By Order of the Board
Mr. Wong Chung Yu Denny
Chairman
Hong Kong, 19 January 2011
NOTICE OF EGM
Notes:
(1) Any member entitled to attend and vote at the meeting convened by the above notice is entitled to appoint one, or if such member is a holder of more than one Share, more proxies to attend and vote in his/her stead. Where a member appoints more than one proxy, the instrument of proxy shall state which proxy is entitled to vote on a poll. A proxy need not be a member of the Company. In addition, a proxy or proxies representing either a member of the Company who is an individual or a member of the Company which is a corporation shall be entitled to exercise the same powers on behalf of the member of the Company which he or they represent as such member of the Company could exercise. If more than one proxy is appointed, the appointment shall specify the number of Shares in respect of which each such proxy is appointed.
(2) In order to be valid, the form of proxy must be deposited at the Company's branch share registrar in Hong Kong, Tricor Tengis Limited at 26th Floor, Tesbury Centre, 28 Queen's Road East, Wan Chai, Hong Kong together with a power of attorney or other authority, if any, under which it is signed or a notarially certified copy of that power of attorney as soon as possible and in any event not less than 48 hours before the time appointed for the holding of such meeting or any adjournment thereof.
(3) The form of proxy shall be in writing under the hand of the appointor or his attorney duly authorised in writing or, if the appointor is a corporation, either under its seal or under the hand of an officer, attorney or other person authorised to sign the same. In the case of a form of proxy purporting to be signed on behalf of a corporation by an officer thereof it shall be assumed, unless the contrary appears, that such officer was duly authorised to sign such form of proxy on behalf of the corporation without further evidence of the fact.
(4) Completion and return of a form of proxy will not preclude a member from attending in person and voting at the above meeting or any adjournment thereof, should he so wish, and in such event, the form of proxy shall be deemed to be revoked.
(5) A form of proxy for use at the meeting is enclosed.

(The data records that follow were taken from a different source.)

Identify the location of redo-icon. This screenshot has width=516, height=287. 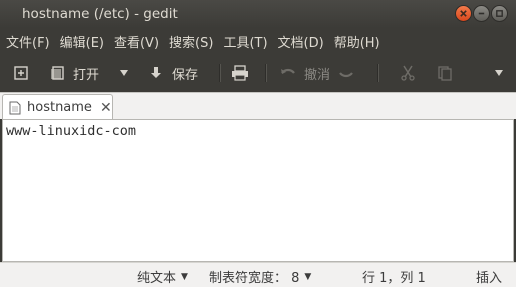
(346, 75).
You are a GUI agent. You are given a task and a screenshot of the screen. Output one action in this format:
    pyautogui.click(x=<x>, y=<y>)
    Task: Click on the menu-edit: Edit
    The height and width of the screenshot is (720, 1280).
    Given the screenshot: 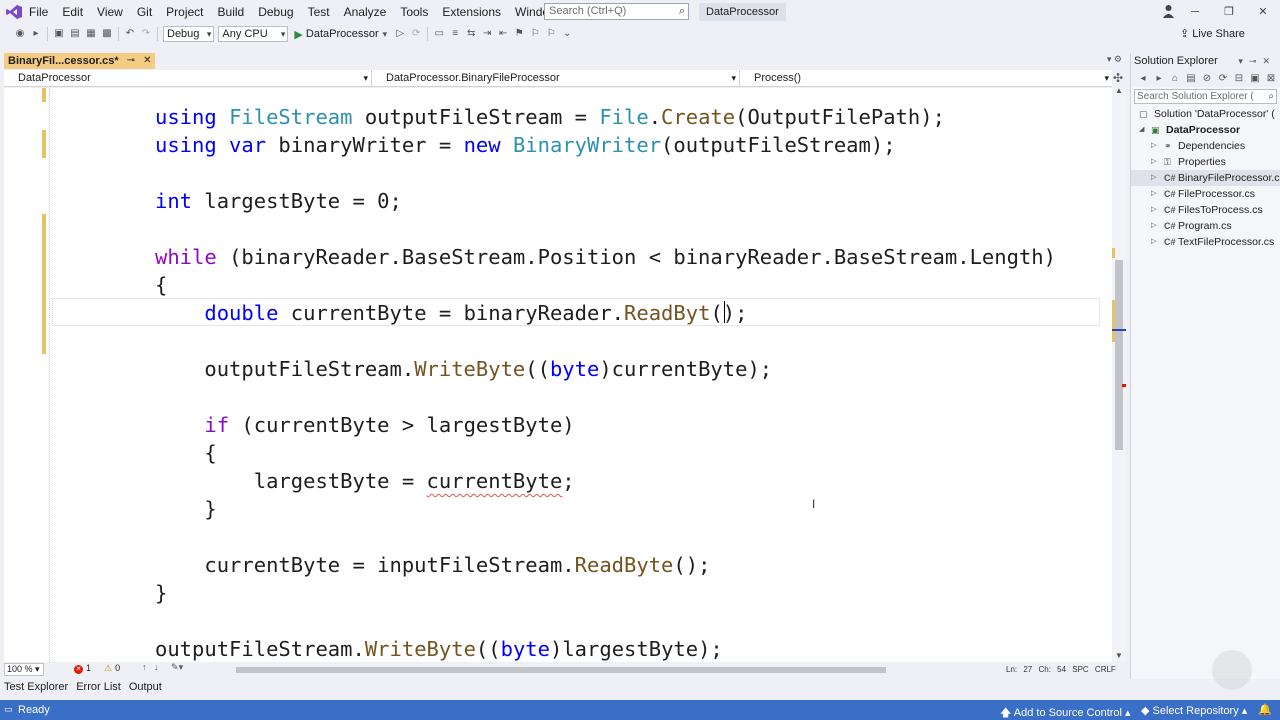 What is the action you would take?
    pyautogui.click(x=72, y=12)
    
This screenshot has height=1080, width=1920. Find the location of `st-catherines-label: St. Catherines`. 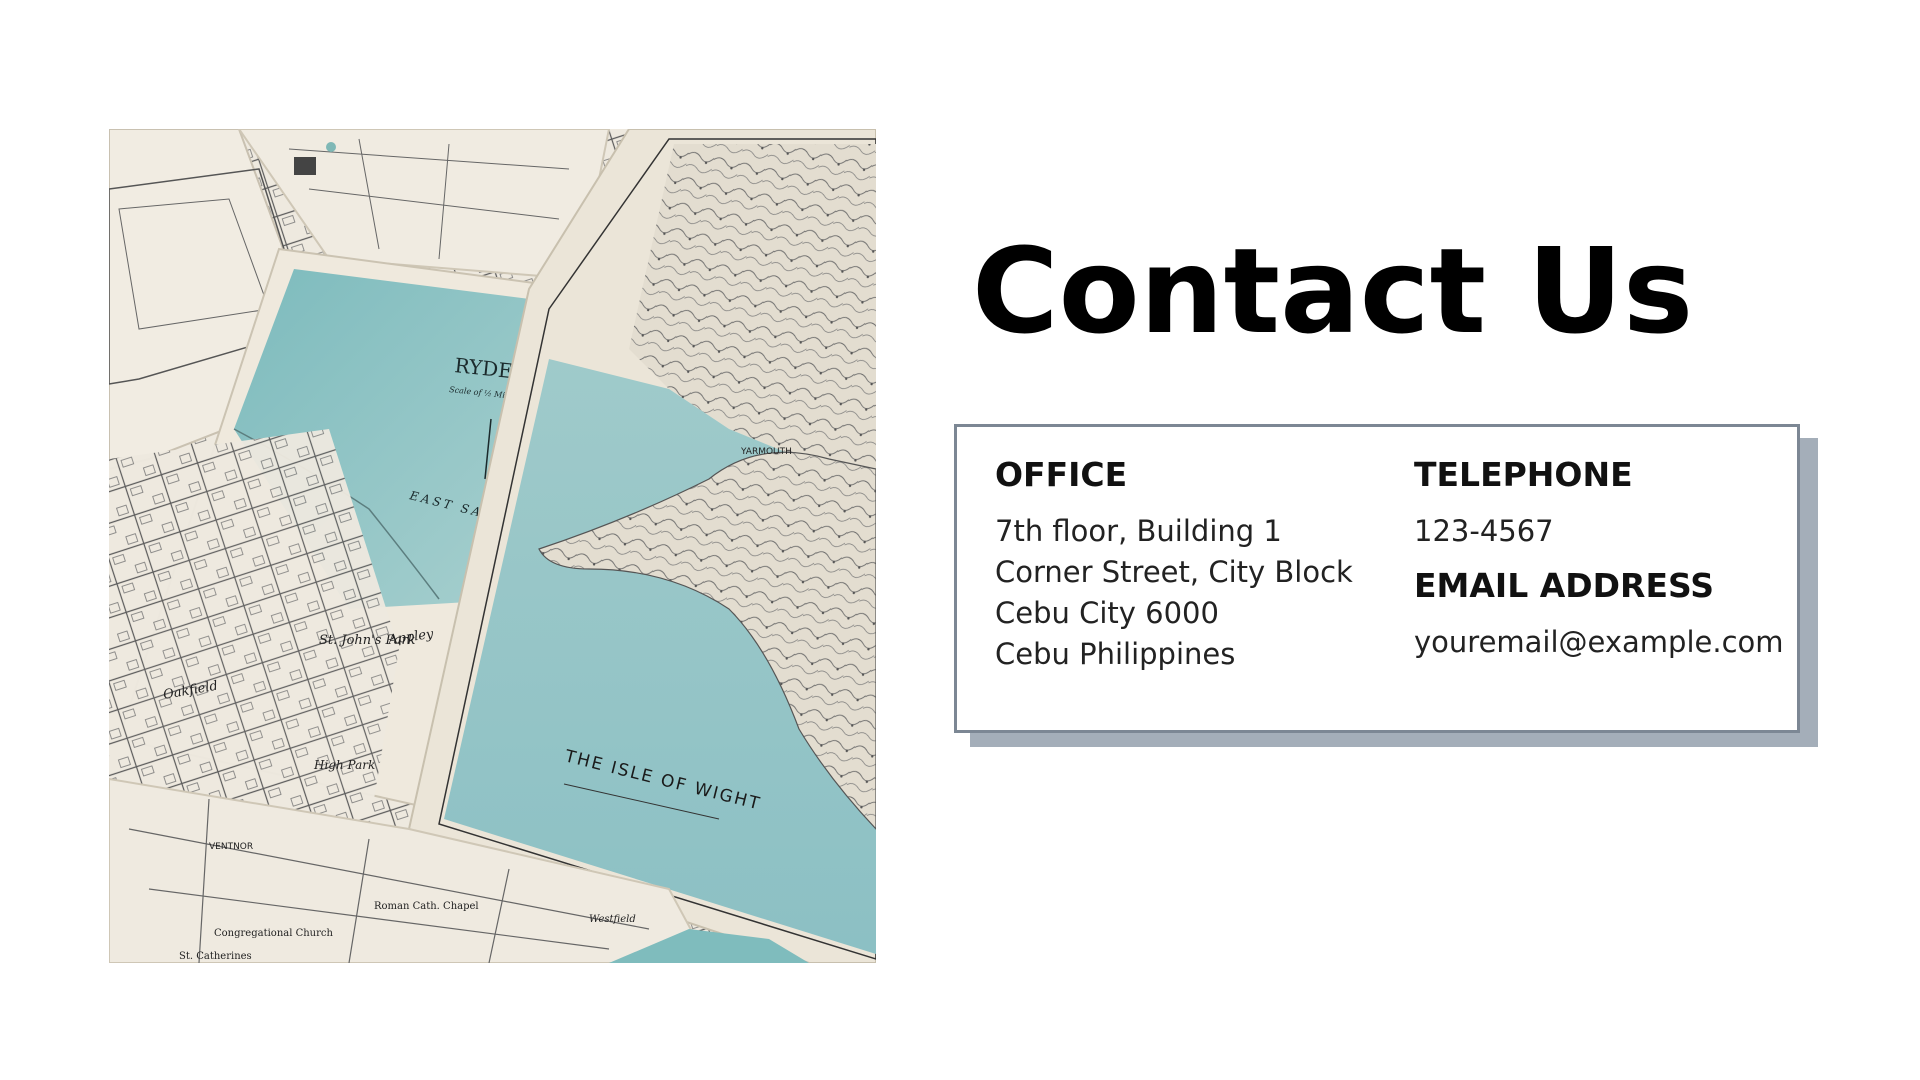

st-catherines-label: St. Catherines is located at coordinates (216, 956).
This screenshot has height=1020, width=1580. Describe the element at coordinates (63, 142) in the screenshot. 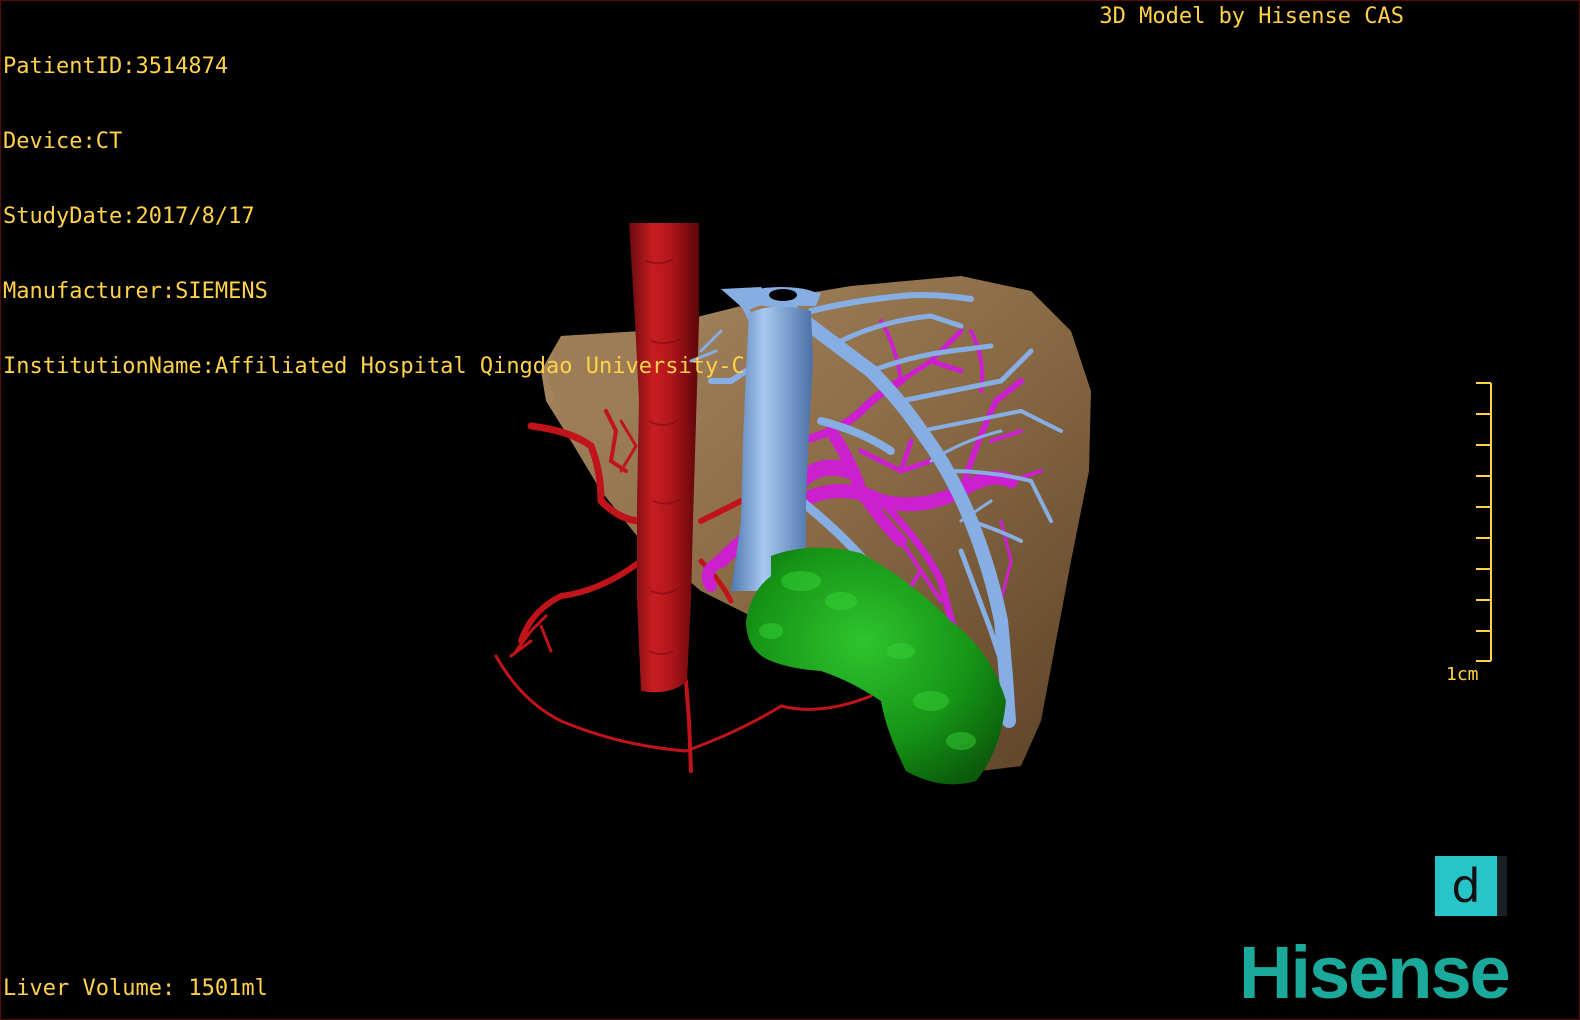

I see `device: Device:CT` at that location.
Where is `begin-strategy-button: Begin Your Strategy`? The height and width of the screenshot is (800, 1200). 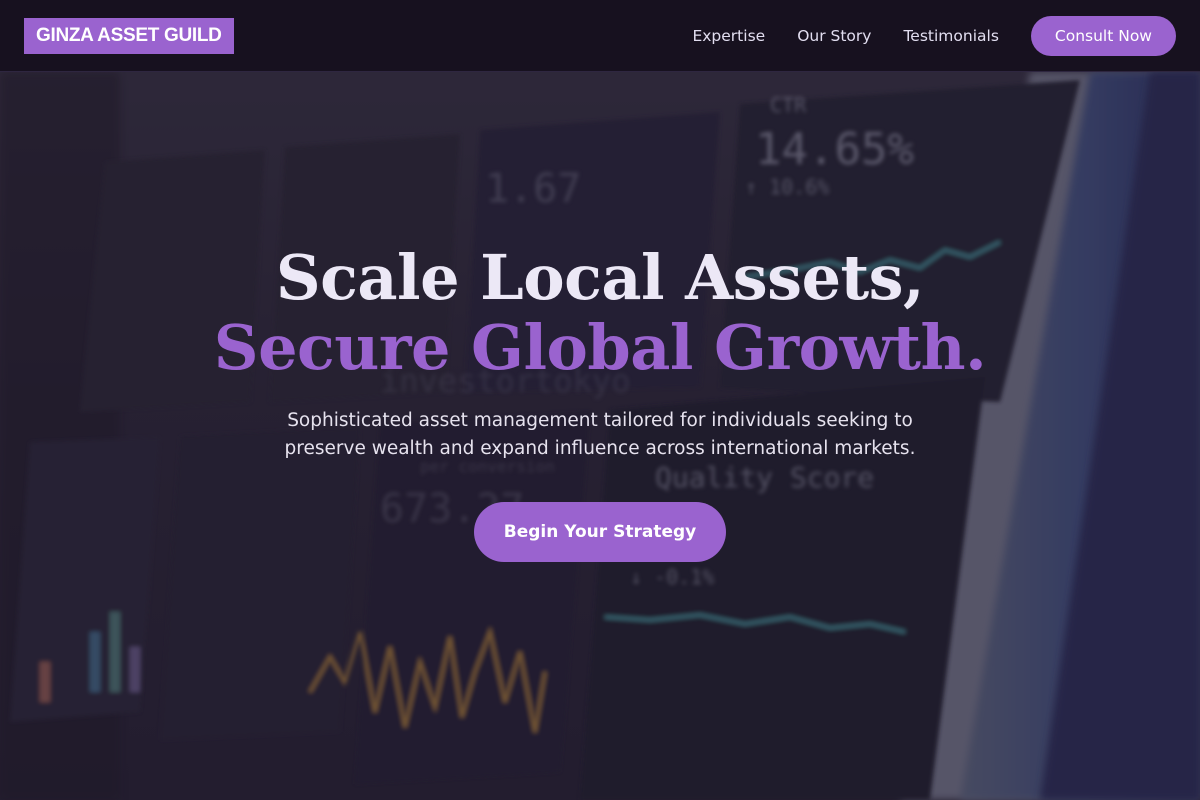 begin-strategy-button: Begin Your Strategy is located at coordinates (600, 532).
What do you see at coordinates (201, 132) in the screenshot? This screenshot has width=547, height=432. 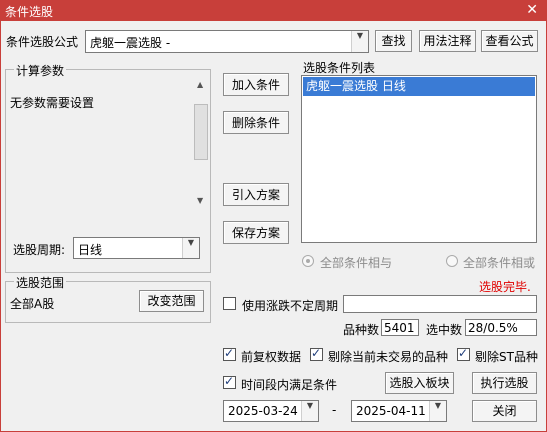 I see `scroll-thumb` at bounding box center [201, 132].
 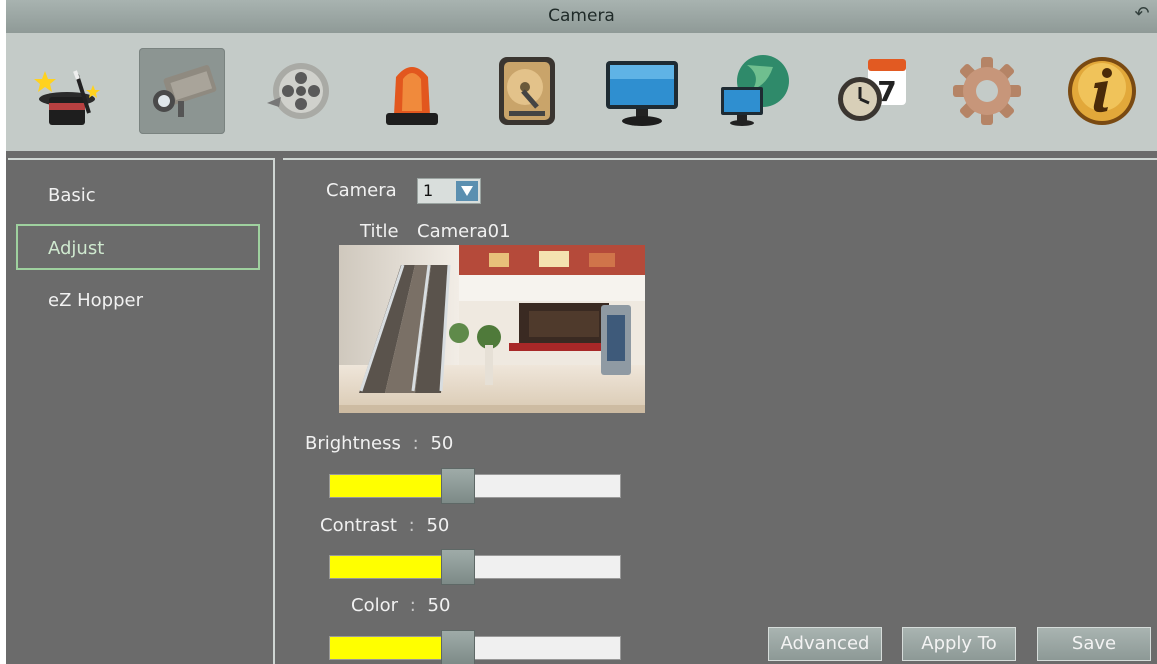 What do you see at coordinates (439, 606) in the screenshot?
I see `color-value: 50` at bounding box center [439, 606].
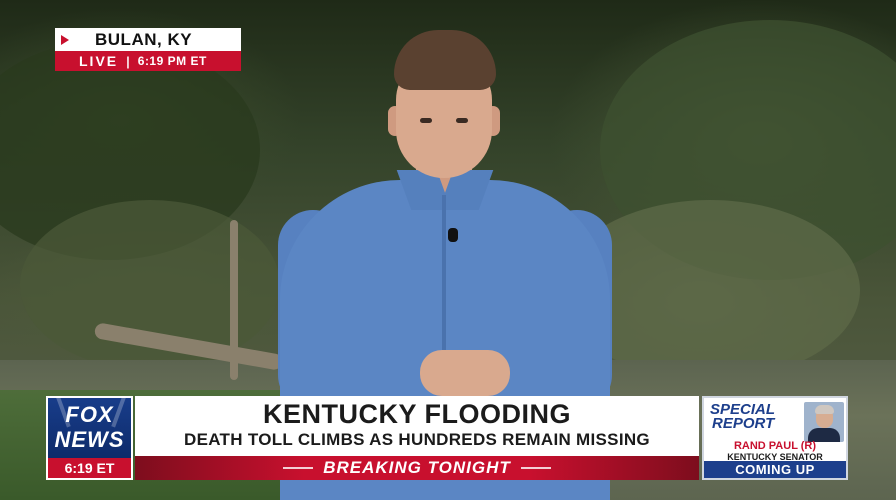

(6) In case of joint holders of a share of the Company, any one of such holders may vote at the meeting either personally or by proxy in respect of such share as if he was solely entitled thereto. However, if more than one such joint holders are present at the meeting personally or by proxy, then one of such holders whose name stands first in the register of member of the Company shall alone be entitled to vote in respect of that share.